I also remember some years ago that Prudential had their own version of COBOL that allowed them to pack character (maybe just alpha?) fields, so they could probably add an alpha to the SSN numbering scheme without issue. I don't know if they still use it, and really hurt my brain trying to figure out how to pack alpha values.

Billy

------ Original Message ------
From: "Phil Smith III" <[email protected]>
To: [email protected]
Sent: 4/22/2020 12:11:41 PM
Subject: Re: Here we go again;

As others have suggested, many companies do still have SSNs stored as packed 
decimal.
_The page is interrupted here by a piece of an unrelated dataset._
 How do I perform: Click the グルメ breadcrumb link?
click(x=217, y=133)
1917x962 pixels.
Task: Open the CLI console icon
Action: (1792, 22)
So sure, a namespace expansion is possible, but it's a bigger change 
than one might think, however it's done. I've even seen at least one company 
who stored them as binary! I sure hope someone got a big bonus for saving that 
byte...





Peter Farley wrote:

There are also many non-human entities like corporations that use the same SSN 
value space.



There are a LOT of those . . . and they spring up and fade away at a rate far 
higher than human births and deaths.



They use the same namespace--that is, if your SSN is 123-45-6789, an estate or business 
could also have that number. Since they're uses for different things, it's more that they 
happened (!) to choose the same format than that they're "the same". (And 
actually they're theoretically formatted differently: an EIN is xx-xxxxxxx vs. the SSN 
xxx-xx-xxxx, not that most folks store them with the hyphens.)